* [Materials provided]
[Start of Attachment]
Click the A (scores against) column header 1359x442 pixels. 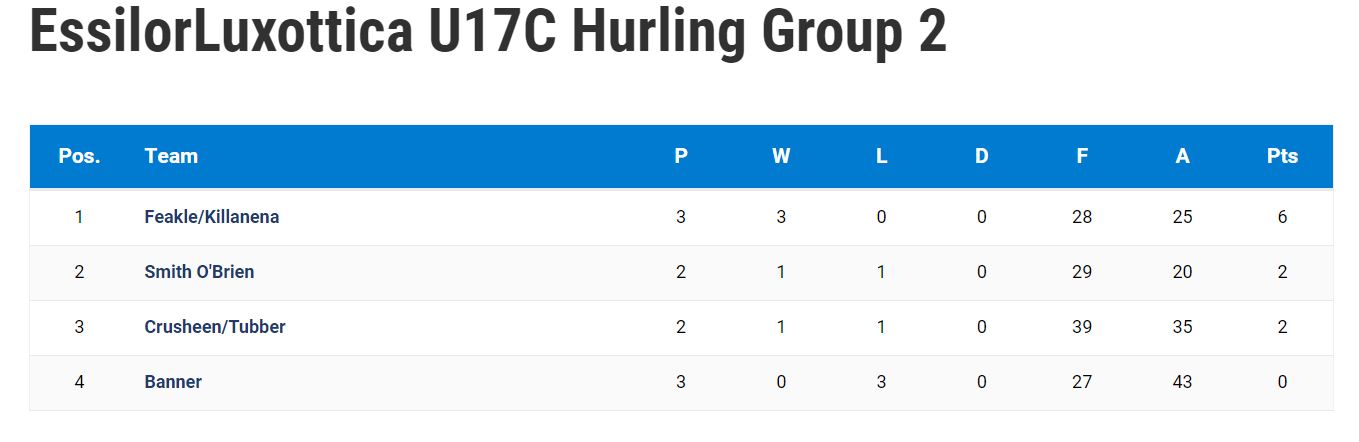(1182, 156)
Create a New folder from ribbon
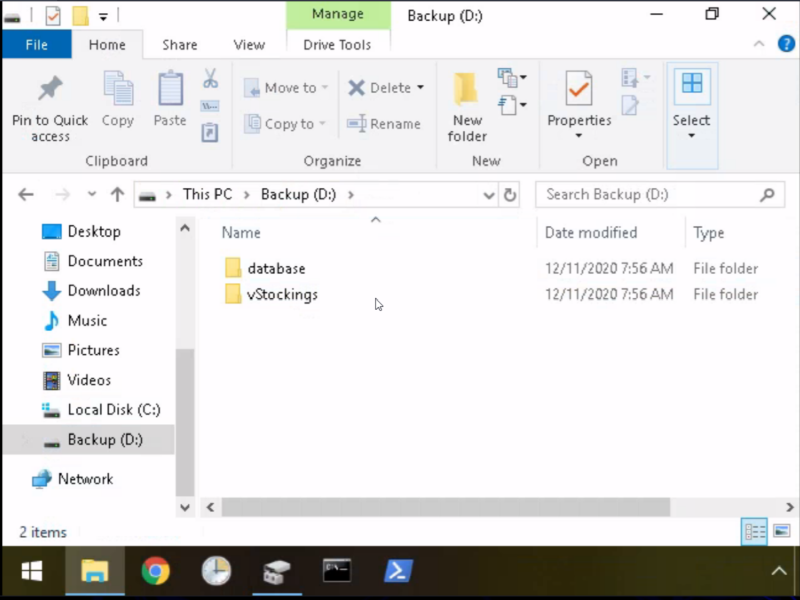The height and width of the screenshot is (600, 800). [467, 106]
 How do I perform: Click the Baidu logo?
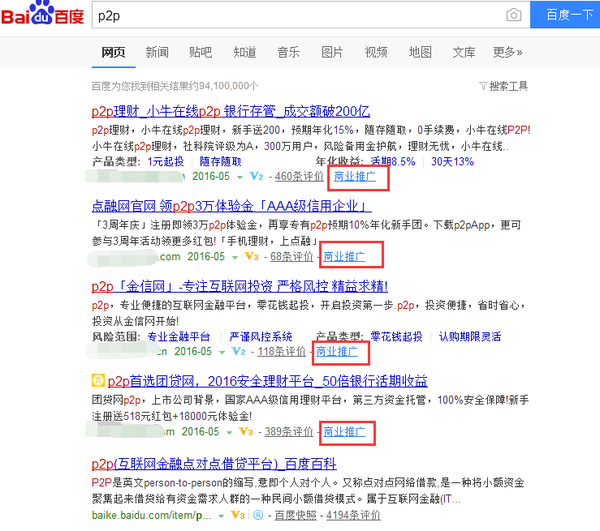click(42, 17)
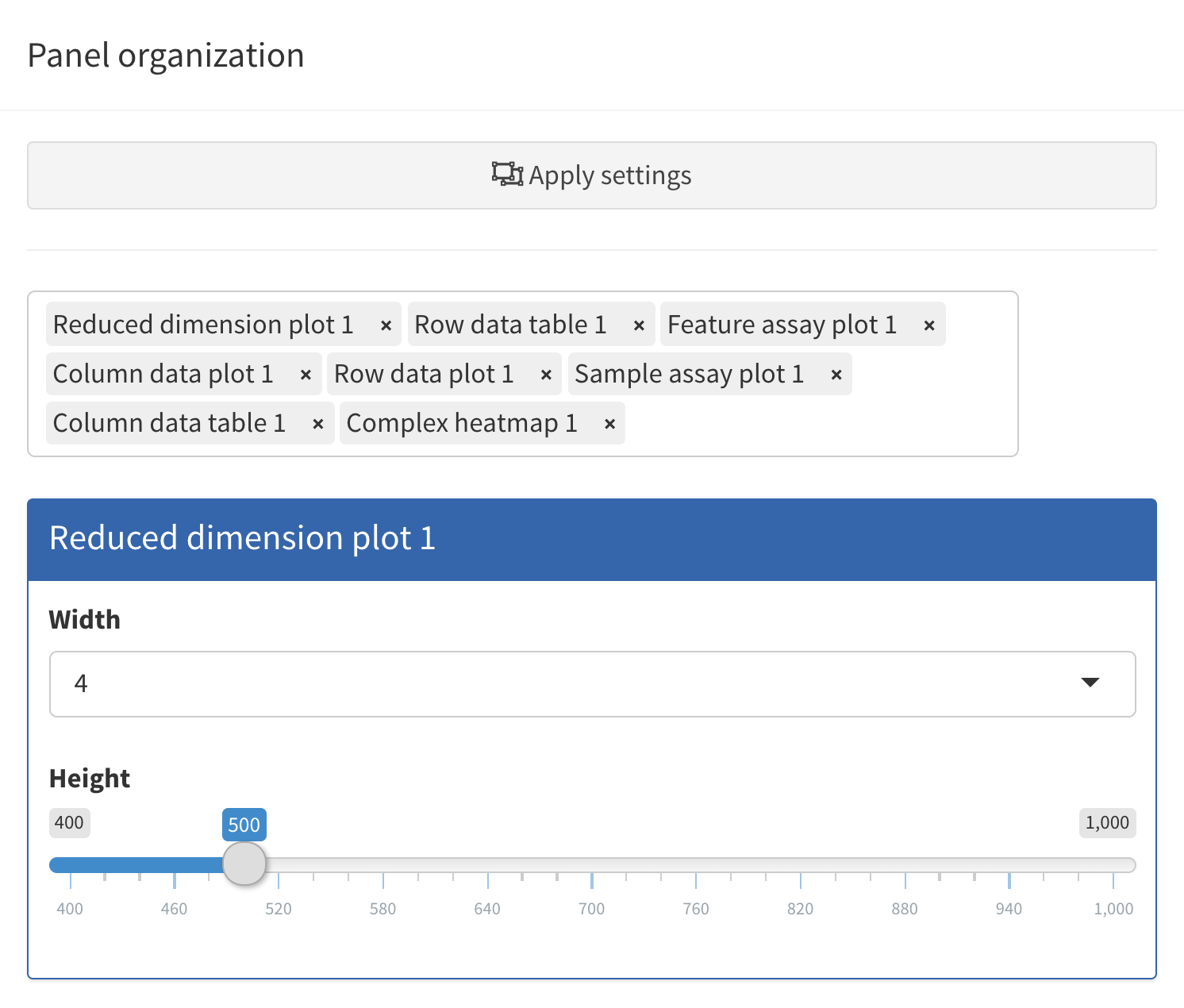Image resolution: width=1184 pixels, height=1008 pixels.
Task: Select the Feature assay plot 1 tag label
Action: (x=782, y=325)
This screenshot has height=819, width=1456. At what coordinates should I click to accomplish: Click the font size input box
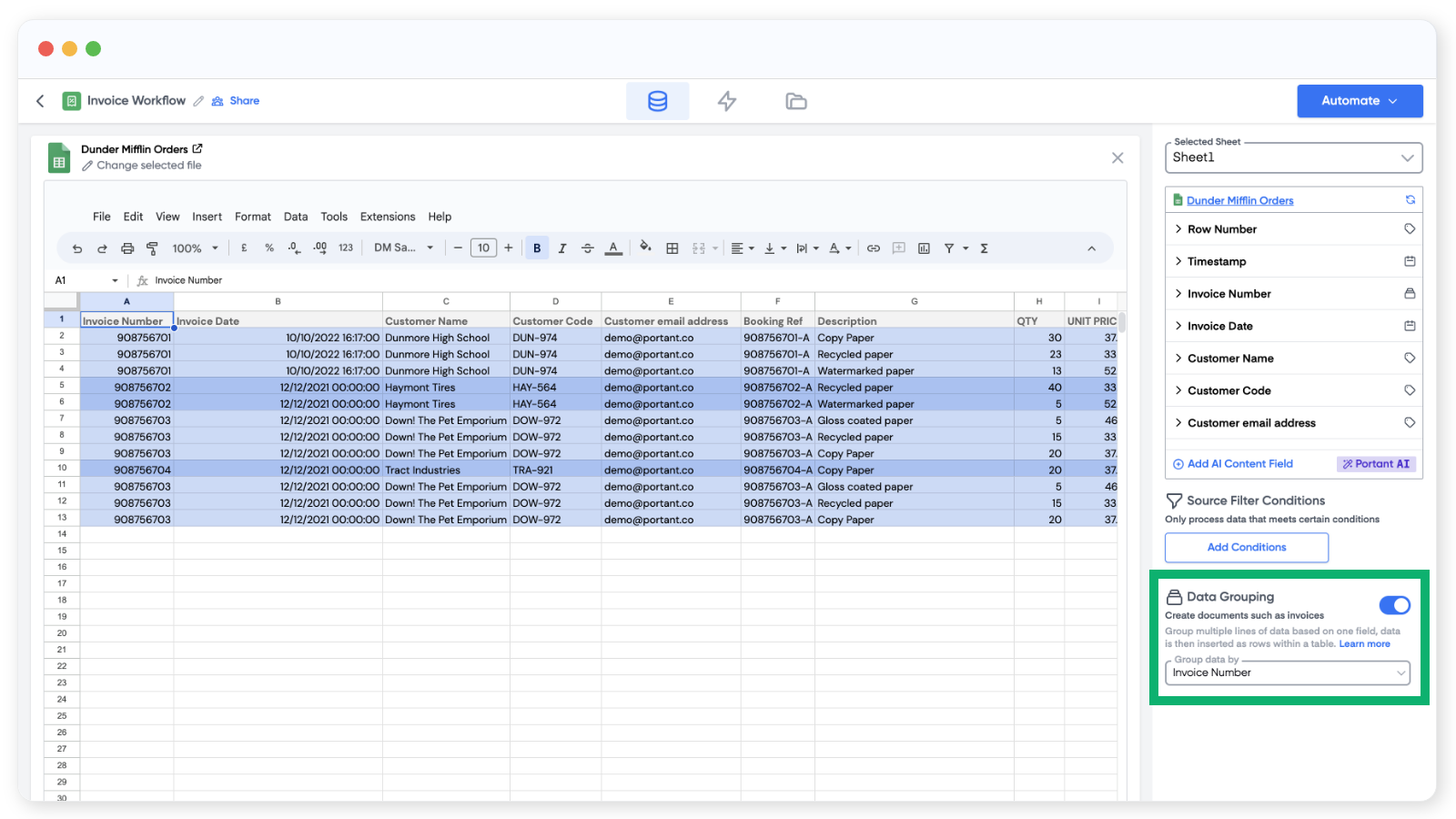pos(483,248)
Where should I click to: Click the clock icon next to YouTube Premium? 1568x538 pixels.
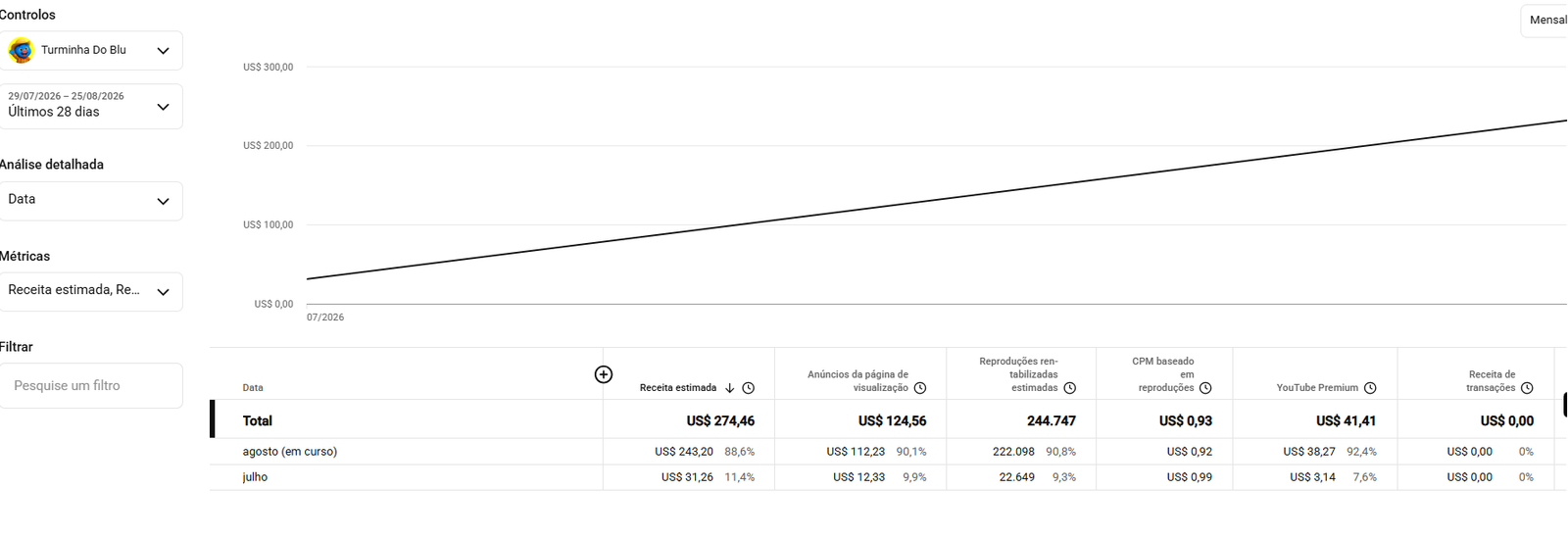(1370, 388)
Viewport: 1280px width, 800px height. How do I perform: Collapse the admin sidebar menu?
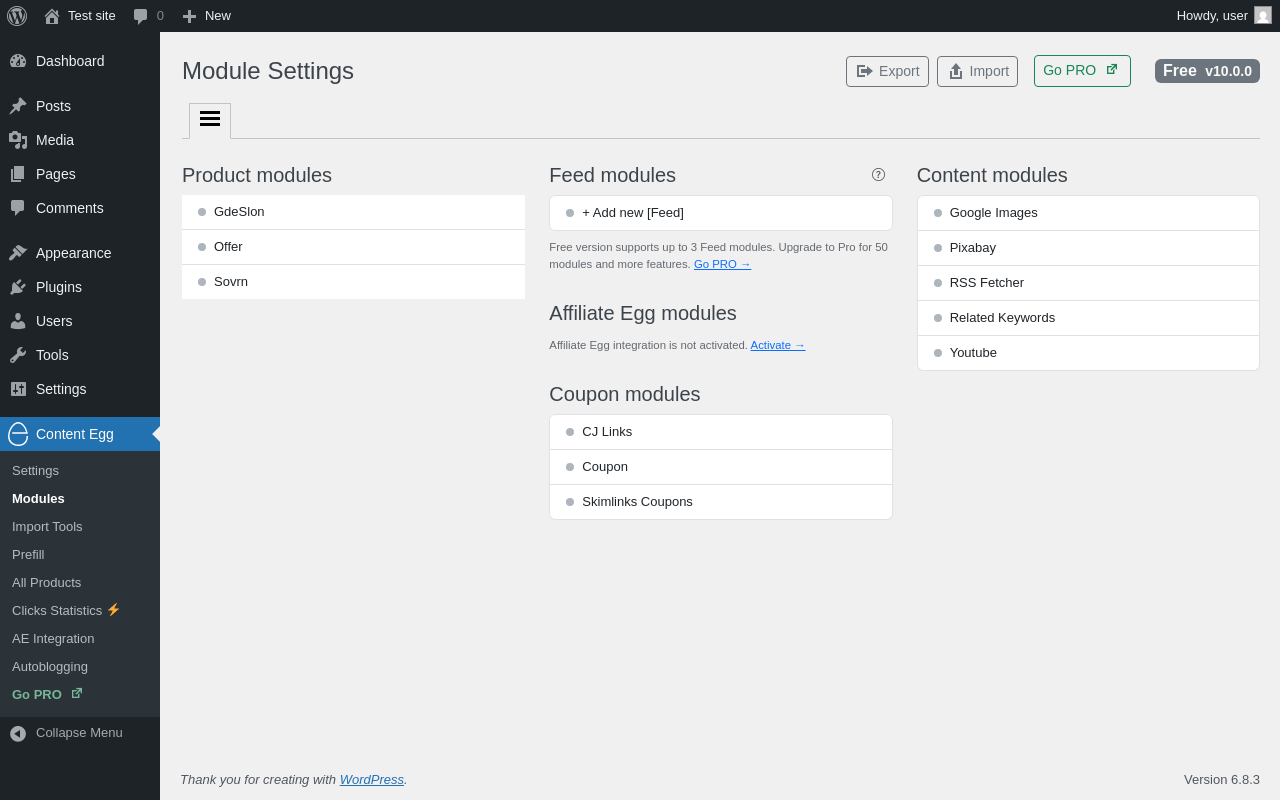click(66, 733)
[End of Attachment]
* [Work instructions] Would you set down, word for word, the lines running from the one that contains "Create a New folder from ribbon" to the last line of the material, omitting all pictures?

* [Solution to this problem]
Create a New folder from ribbon
The height and width of the screenshot is (600, 800). [467, 106]
 How do I perform: Click the Baidu logo?
click(42, 17)
Image resolution: width=1184 pixels, height=1008 pixels.
Task: Select the Feature assay plot 1 tag label
Action: (x=782, y=325)
This screenshot has height=819, width=1456. At what coordinates should I click to accomplish: Click the font size input box
pos(483,248)
Where should I click to: Click the clock icon next to YouTube Premium? 1568x538 pixels.
(1370, 388)
Viewport: 1280px width, 800px height. How do I perform: Collapse the admin sidebar menu?
click(66, 733)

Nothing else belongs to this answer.